Deep neural networks that achieve remarkable performance in image classification have previously been shown to be easily fooled by tiny transformations such as a one pixel translation of the input image. In order to address this problem, two approaches have been proposed in recent years. The first approach suggests using huge datasets together with data augmentation in the hope that a highly varied training set will teach the network to learn to be invariant. The second approach suggests using architectural modifications based on sampling theory to deal explicitly with image translations. In this paper, we show that these approaches still fall short in robustly handling 'natural' image translations that simulate a subtle change in camera orientation. Our findings reveal that a mere one-pixel translation can result in a significant change in the predicted image representation for approximately 40% of the test images in state-of-the-art models (e.g. open-CLIP trained on LAION-2B or DINO-v2) , while models that are explicitly constructed to be robust to cyclic translations can still be fooled with 1 pixel realistic (non-cyclic) translations 11% of the time.

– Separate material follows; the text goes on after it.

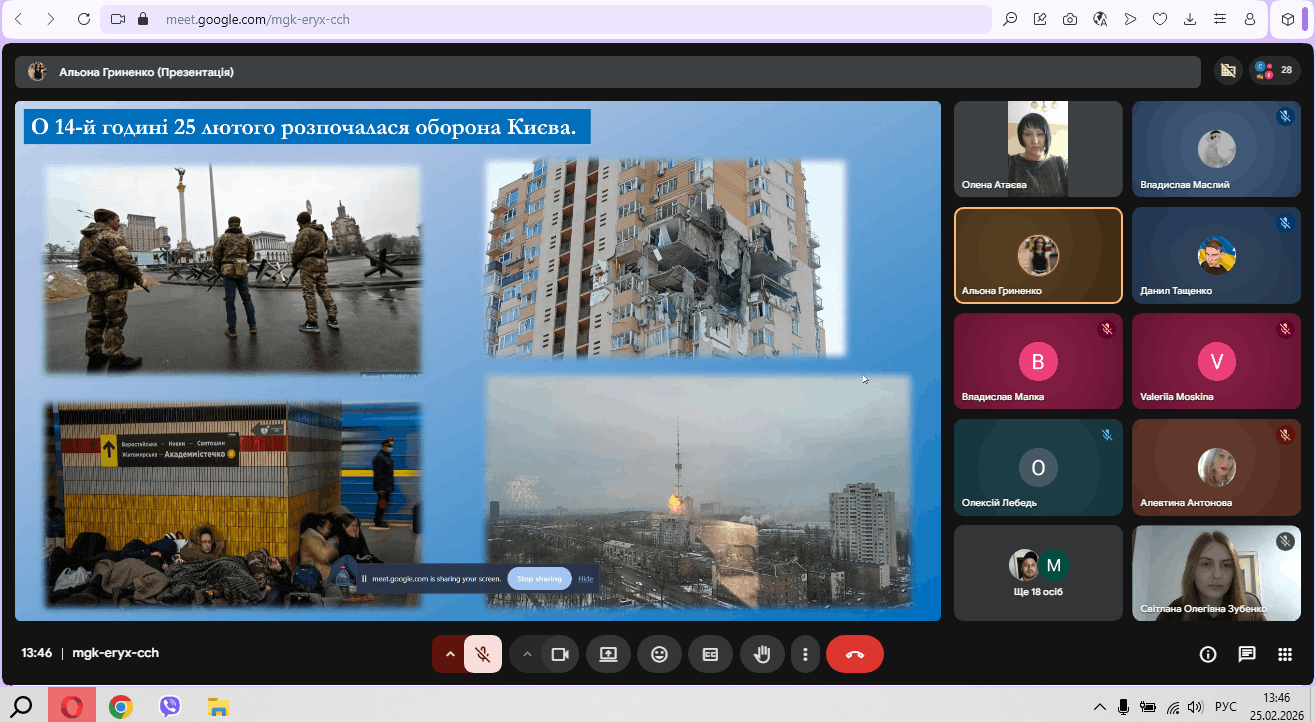Open the activities grid icon
Screen dimensions: 1315x722
(x=1285, y=654)
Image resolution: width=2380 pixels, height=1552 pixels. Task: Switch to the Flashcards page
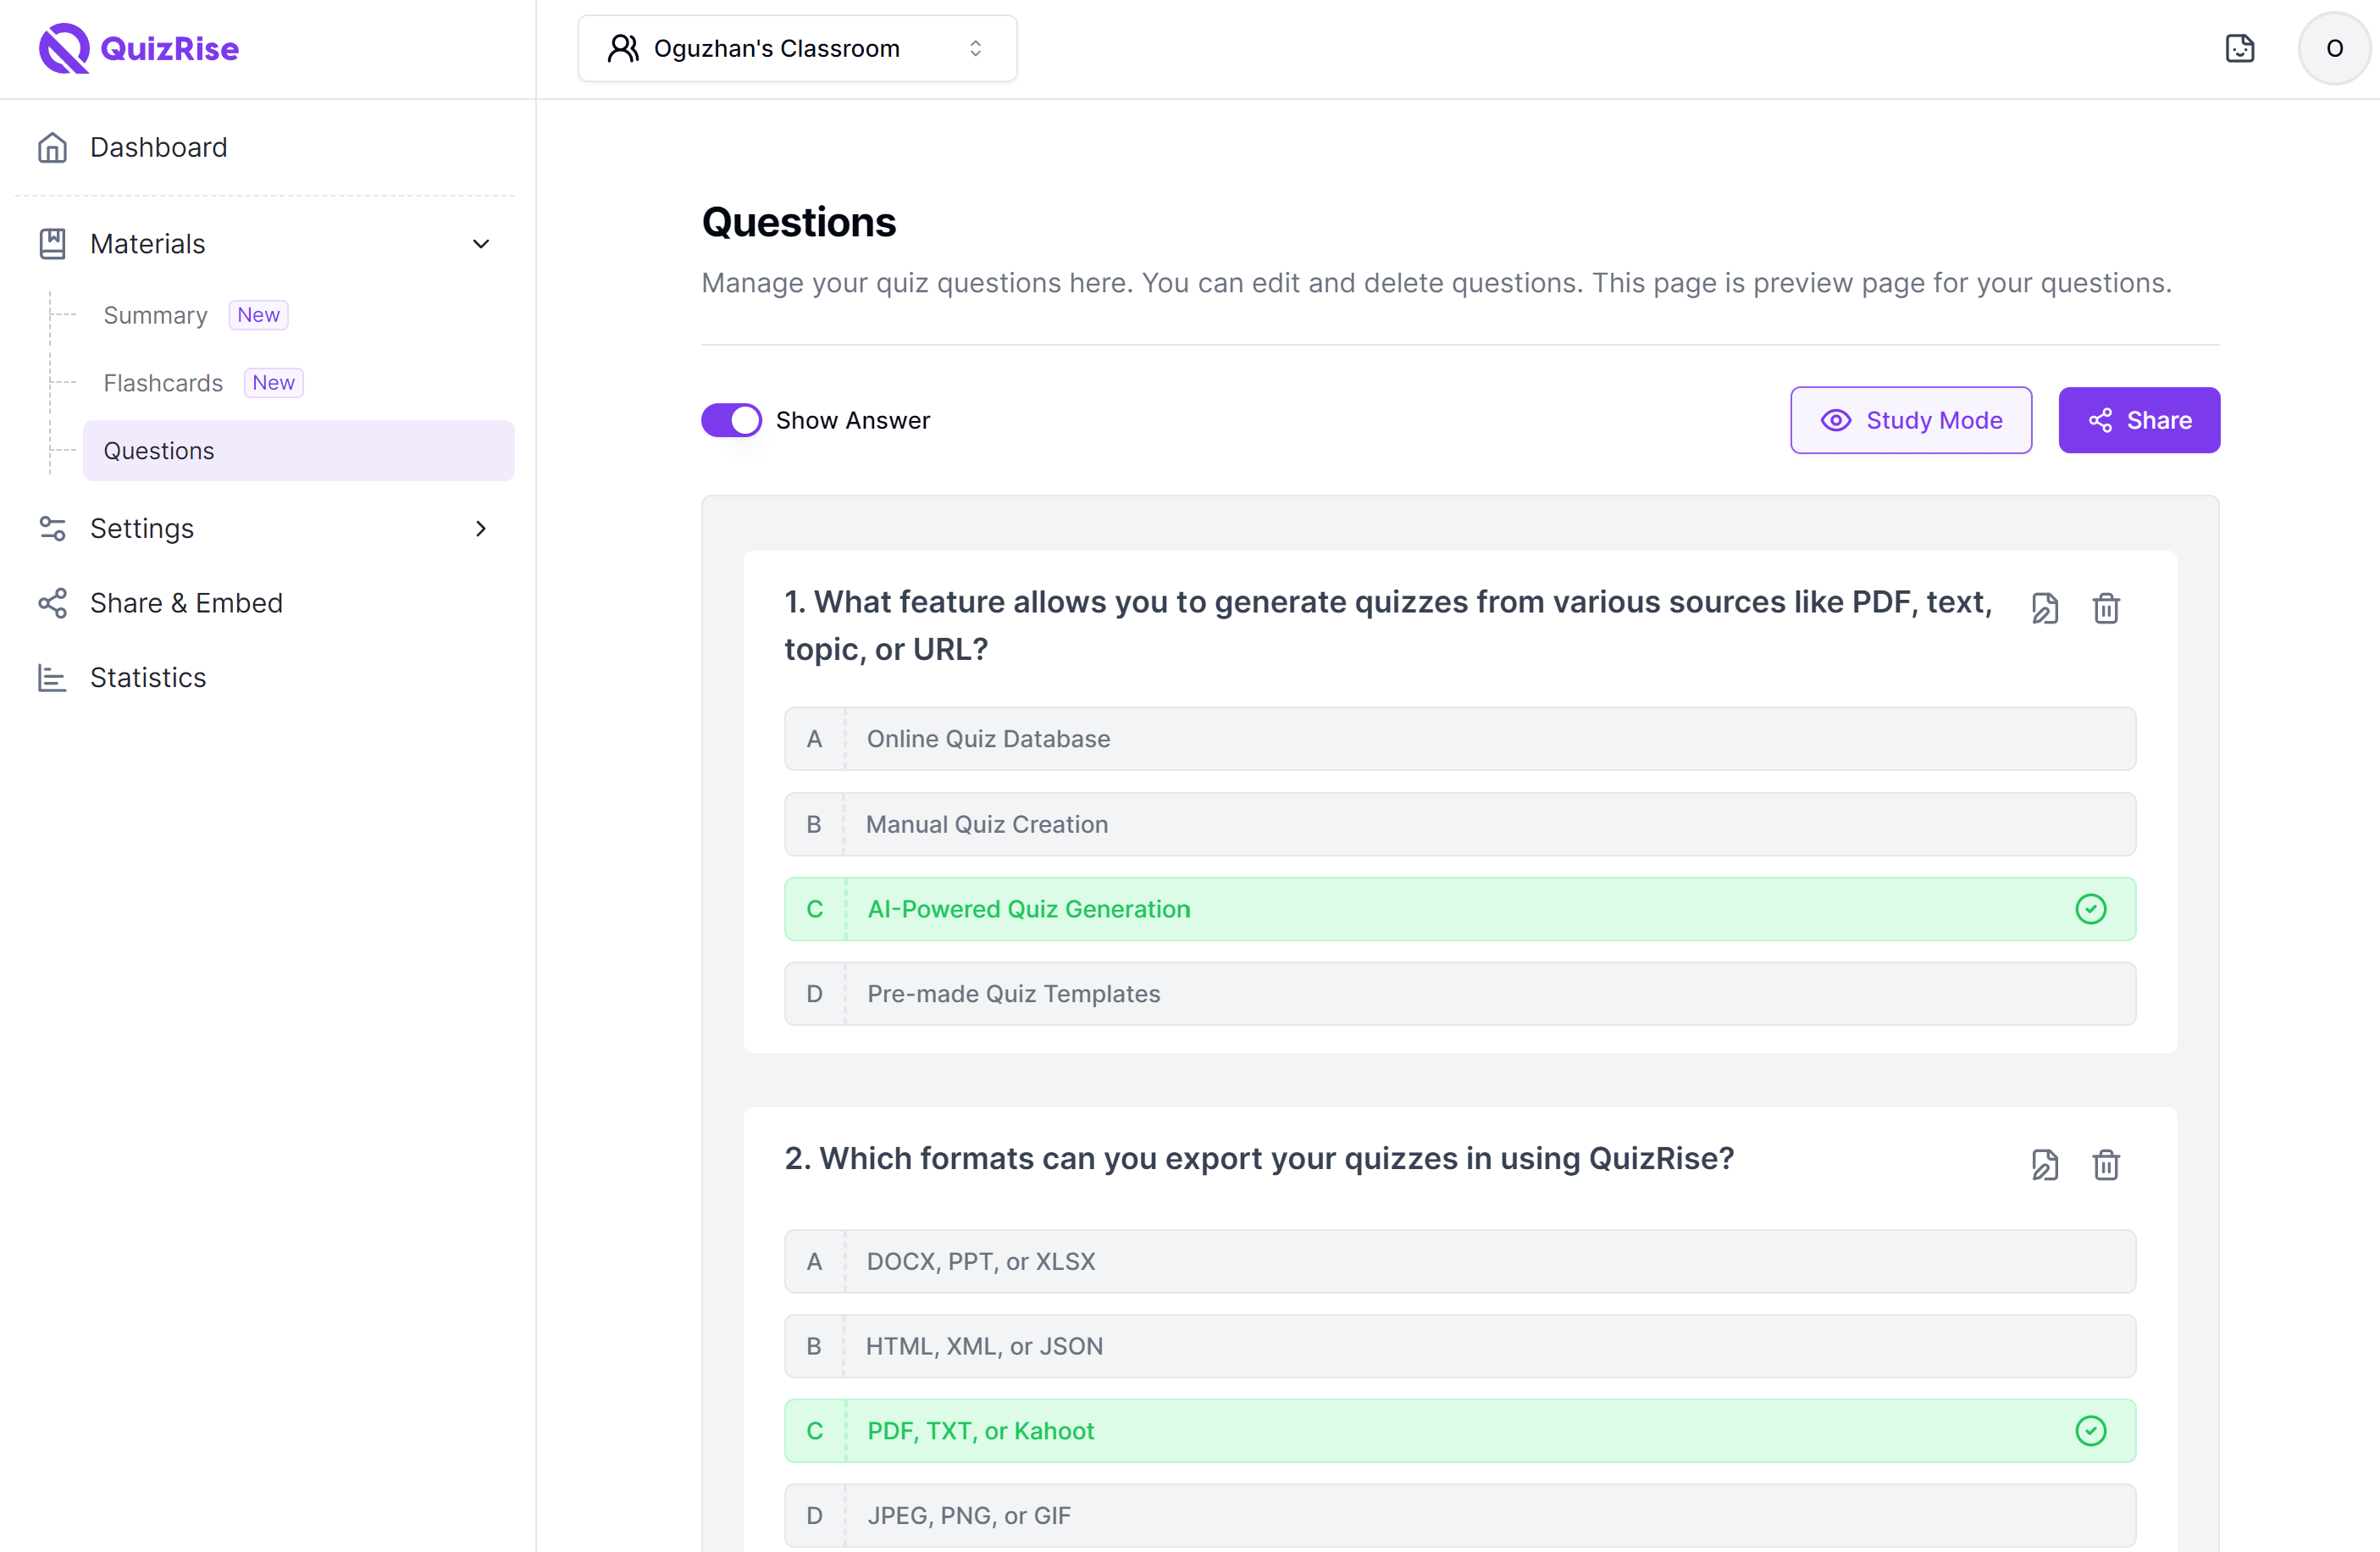point(163,383)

We present Robust Inference by Crop Selection: a simple method that can be proven to achieve any desired level of consistency, although with a modest tradeoff with the model's accuracy. Importantly, we demonstrate how employing this method reduces the ability to fool state-of-the-art models with a 1 pixel translation to less than 5% while suffering from only a 1% drop in classification accuracy. Additionally, we show that our method can be easy adjusted to deal with circular shifts as well. In such case we achieve 100% robustness to integer shifts with state-of-the-art accuracy, and with no need for any further training.